I doubt that there are many folks who wouldn’t agree that our world could benefit from some change. Not everyone would agree, however, what that change should look like.
As a society, we have drifted farther and farther away from something called a “center.” We live in a time of deep polarization that leads to tensions in the international sphere, in our own political realm, even in religion and within families. Many of us are left feeling vulnerable and at risk. Who wouldn’t want the world to change?
“Change the story and you change the perception. Change the perception and you change the world.” (Jean Houston)
If Houston is right, we would do well to ask what the stories are that drive the perceptions we have about our world. I wouldn’t presume to try to identify them all, but there are some that, even to me, are glaring. I suspect that most folks, if given the time, could name them. The two that jump out at me are: power and the use of violence are required if we are going to have security and peace; and the “other guys,” especially those who are different from us, are the bad guys. Our ever-expanding militarism and gun culture aimed at “protecting” ourselves from “those people” (fill in the blank – Muslim/ terrorist/ black/ mentally ill) attest to these silent but powerful narratives.
We have told and retold these stories so many times that they have become the air we breathe. We rarely take time to question whether they are true, much less beneficial to life on a small planet. And few of us go so far as to entertain the notion that there might be different, more salutary stories by which we could live.

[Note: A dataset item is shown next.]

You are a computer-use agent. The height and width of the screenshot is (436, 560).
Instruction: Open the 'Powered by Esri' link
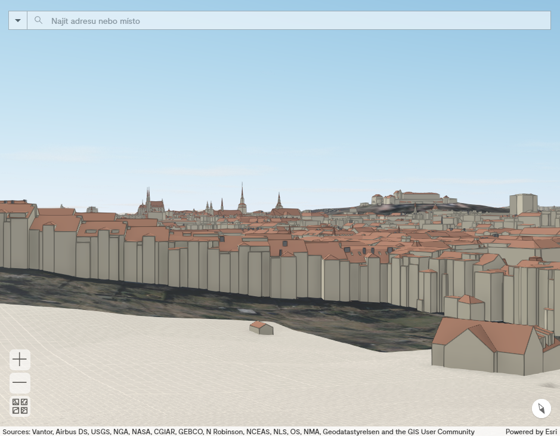pos(532,431)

As a Christian, I find it disheartening, if not disturbing, that many of my sisters and brothers in the faith perceive the Bible through the lenses of these two cultural narratives. Like warped glass in a microscope or a telescope, these stories deform and twist what we think we see. For Christians, it is our scripture that becomes distorted, because we come to it already believing we “know” what it says. We then cherry pick passages to justify what we “know” and ignore the arc of the Christian story. Even more alarming, we simply don’t pay attention to the message of Jesus.
We inhale these cultural stories of power, violence and our own exceptionalism from our birth. We have grown up with structures that work to maintain their domination in the larger narrative of our corporate life. Not least among those structures is an economy that heavily depends on a large military. But these cultural stories, while threaded through our shared life, are not hardwired into our DNA. We do have the capacity to extricate ourselves from them. Stories have power, but they are just that – stories. And we could, if we had the imagination and the will, tell different stories. They could be stories that would change our perception of ourselves, of others, and ultimately of the world. Einstein wrote, “Logic will get you from A to Z; imagination will get you everywhere.”
I can imagine a time when more of us Christians stop using these cultural, death-dealing narratives as lenses through which to see Jesus and the texts his followers have gathered around him, the Bible. But it takes courage to challenge centuries’ long traditions, especially when those traditions will not give way easily. Telling a new story that can serve as a different lens for reading Christian scriptures will unsettle many. Those who don’t recognize how distinct and distant our cultural narrative is from the arc of the Biblical story will cry “heresy.” Those who are heavily invested in the old story of domination and violence will cry “unpatriotic.” For people of imagination, it will not be an easy time.
Collectively we will gasp for air as the old stories lose their power and influence to sustain life. It will feel as if we don’t know who we are or how we can live. The vulnerability and riskiness of life these days will feel as nothing. But with enough brave and creative folks to help us change our perceptions by changing our stories, I can imagine that we really could change the world. Can you?